# ИСХОДНЫЙ ТЕКСТ
------------------------------------------------
Однако Фрэнсис Фукуяма в своих тезисах, вызванных к жизни событиями 11 сентября 2001 года, уточняет, что сравнение сегодняшней борьбы США с исламским террором с антигитлеровской кампанией полезно только для мобилизации народной поддержки военных операций в Ираке; но оно не поможет нам понять ситуацию в целом. Гитлер был лидером централизованного и авторитарного этнического государства. Исламские враги США, наоборот, состоят из различных группировок и часто перемещаются; некоторые из них опаснее других. И в этом выгода: можно играть на их внутренних различиях и избежать войны с двадцатью процентами человечества.
Исламский проект Третьего рейха – очень обширный, но хорошо изученный историками, – в свою очередь, уточняет американского философа. Вот что нам известно об этой активности нацистов, привлеченных тем, что в странах Ближнего Востока действовали лидеры и организации, призывавшие к борьбе с англичанами и евреями. В поисках арийского ислама внимание нацистов уже в 1930-е годы привлек Иран, «страна ариев», с XIX века являвшаяся полем борьбы за влияние между Британской империей и кайзеровской Германией. Германское правительство специальным декретом объявило иранцев «чистокровными арийцами», а расовое управление СС санкционировало браки германских девушек с представителями элиты Ирана. Немецкая пропаганда распространяла среди мусульман слухи, что Гитлер принял ислам, взял мусульманское имя Гейдар и по сути является долгожданным исламским мессией – Махди. Нацисты также привечали и другой полюс ислама – суннитский. Муфтий Иерусалима аль-Хусейни, после еврейских погромов изгнанный англичанами в Бейрут, не раз гостил в ставке Гитлера. Позже он переберется в Берлин и снимется на фотографии, где приветствует подразделения СС, набранные из мусульман.
------------------------------------------------
# ИЗВЛЕЧЁННЫЕ СТРОКИ
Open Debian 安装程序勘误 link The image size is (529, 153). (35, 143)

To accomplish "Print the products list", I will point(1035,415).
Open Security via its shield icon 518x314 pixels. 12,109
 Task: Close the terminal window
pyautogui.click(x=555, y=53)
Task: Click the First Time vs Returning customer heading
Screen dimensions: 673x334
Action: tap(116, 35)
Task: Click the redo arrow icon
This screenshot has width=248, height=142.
------------------------------------------------
# ЦЕЛЬ ЗАДАНИЯ
Процитируйте из исходного текста отрывок, начиная со слов «Однако Фрэнсис Фукуяма» и заканчивая словами «двадцатью процентами человечества.» включительно.

# ОТВЕТ НА ЗАДАНИЕ
Однако Фрэнсис Фукуяма в своих тезисах, вызванных к жизни событиями 11 сентября 2001 года, уточняет, что сравнение сегодняшней борьбы США с исламским террором с антигитлеровской кампанией полезно только для мобилизации народной поддержки военных операций в Ираке; но оно не поможет нам понять ситуацию в целом. Гитлер был лидером централизованного и авторитарного этнического государства. Исламские враги США, наоборот, состоят из различных группировок и часто перемещаются; некоторые из них опаснее других. И в этом выгода: можно играть на их внутренних различиях и избежать войны с двадцатью процентами человечества.